▶ [DATA IN THIS EXERCISE]:
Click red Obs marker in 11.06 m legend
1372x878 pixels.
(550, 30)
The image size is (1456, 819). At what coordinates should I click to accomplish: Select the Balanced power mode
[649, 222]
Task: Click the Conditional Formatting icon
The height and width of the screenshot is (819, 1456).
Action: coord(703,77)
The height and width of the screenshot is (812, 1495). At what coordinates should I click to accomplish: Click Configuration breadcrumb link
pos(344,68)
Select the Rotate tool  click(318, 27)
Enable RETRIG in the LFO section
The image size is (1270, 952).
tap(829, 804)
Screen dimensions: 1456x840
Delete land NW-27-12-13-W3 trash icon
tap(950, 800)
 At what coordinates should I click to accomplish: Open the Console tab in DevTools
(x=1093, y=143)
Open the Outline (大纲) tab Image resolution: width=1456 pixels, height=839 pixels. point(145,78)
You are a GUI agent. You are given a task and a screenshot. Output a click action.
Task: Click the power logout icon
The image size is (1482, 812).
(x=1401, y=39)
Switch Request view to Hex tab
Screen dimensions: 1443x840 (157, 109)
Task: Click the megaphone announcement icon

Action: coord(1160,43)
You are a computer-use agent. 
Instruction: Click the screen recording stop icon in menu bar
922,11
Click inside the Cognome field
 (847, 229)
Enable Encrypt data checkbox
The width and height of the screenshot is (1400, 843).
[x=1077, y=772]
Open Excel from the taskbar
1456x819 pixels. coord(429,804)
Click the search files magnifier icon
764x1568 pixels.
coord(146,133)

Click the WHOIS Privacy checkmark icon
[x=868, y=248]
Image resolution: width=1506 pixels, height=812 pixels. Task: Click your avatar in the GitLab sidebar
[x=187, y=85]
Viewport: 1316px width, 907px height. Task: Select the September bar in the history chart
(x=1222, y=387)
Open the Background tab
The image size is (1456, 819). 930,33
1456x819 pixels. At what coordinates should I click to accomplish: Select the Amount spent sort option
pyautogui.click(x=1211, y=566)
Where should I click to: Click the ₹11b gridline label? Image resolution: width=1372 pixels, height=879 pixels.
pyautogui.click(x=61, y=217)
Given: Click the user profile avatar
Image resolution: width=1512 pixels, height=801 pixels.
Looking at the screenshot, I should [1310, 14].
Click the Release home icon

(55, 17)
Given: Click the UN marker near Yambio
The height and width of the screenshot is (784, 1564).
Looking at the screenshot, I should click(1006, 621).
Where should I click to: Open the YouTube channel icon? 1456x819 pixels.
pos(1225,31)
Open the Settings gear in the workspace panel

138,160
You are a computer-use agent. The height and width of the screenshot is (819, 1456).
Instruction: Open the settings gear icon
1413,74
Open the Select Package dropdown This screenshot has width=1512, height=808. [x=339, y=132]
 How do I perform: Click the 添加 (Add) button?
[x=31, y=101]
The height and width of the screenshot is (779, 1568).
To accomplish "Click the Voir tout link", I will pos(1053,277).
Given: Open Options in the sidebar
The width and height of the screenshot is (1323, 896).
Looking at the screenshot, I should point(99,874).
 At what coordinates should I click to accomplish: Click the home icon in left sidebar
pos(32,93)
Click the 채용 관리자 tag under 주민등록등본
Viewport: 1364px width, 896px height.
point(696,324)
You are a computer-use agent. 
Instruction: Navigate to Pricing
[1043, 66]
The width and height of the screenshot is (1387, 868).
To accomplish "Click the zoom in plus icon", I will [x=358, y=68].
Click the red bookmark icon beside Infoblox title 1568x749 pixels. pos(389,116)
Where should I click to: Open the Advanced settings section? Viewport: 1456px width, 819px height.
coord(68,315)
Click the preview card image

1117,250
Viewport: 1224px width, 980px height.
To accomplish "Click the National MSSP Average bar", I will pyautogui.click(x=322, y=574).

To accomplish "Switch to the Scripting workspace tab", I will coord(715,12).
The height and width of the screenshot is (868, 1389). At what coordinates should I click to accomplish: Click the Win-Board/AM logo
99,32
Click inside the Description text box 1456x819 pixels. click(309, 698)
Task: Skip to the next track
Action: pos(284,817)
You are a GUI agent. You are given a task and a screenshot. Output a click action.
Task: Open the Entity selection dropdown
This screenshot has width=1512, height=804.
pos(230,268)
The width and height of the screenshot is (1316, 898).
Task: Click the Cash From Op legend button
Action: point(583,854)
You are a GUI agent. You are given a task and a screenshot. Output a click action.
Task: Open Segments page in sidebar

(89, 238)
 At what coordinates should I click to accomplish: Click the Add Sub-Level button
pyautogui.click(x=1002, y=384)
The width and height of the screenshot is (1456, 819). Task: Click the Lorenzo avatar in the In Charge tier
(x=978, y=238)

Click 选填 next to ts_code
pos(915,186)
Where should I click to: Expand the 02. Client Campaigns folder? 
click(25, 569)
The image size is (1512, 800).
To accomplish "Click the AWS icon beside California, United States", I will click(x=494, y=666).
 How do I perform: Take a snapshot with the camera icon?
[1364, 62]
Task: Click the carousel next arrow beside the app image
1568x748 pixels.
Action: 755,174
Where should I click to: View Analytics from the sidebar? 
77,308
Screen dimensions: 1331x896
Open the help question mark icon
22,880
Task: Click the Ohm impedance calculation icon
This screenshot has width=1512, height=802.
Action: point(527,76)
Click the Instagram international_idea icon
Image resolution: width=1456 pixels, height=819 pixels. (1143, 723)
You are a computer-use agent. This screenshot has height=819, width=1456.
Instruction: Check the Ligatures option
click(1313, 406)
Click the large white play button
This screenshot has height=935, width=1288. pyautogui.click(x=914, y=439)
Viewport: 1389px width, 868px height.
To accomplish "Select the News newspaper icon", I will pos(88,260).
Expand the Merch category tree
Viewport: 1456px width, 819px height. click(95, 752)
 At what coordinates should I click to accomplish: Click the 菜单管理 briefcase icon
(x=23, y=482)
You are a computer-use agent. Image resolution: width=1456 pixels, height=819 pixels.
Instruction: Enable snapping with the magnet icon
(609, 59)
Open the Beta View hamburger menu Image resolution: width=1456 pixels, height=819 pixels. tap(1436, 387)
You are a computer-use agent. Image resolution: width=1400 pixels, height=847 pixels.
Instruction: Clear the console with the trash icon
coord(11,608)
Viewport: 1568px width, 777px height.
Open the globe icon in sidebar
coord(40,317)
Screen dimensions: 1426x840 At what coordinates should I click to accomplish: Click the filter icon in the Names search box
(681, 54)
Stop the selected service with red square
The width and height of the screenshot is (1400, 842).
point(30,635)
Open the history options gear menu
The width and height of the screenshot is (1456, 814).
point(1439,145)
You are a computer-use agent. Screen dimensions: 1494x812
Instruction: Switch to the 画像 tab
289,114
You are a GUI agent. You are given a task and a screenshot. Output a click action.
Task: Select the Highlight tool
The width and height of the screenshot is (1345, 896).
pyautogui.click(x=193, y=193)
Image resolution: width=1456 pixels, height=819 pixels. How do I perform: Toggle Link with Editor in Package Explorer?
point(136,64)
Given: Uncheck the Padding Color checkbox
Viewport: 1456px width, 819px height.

▶ [PROMPT]: Determine how many lines of the material include the string "beside", and give only the resulting number.

▶ [EXERCISE ANSWER]: 3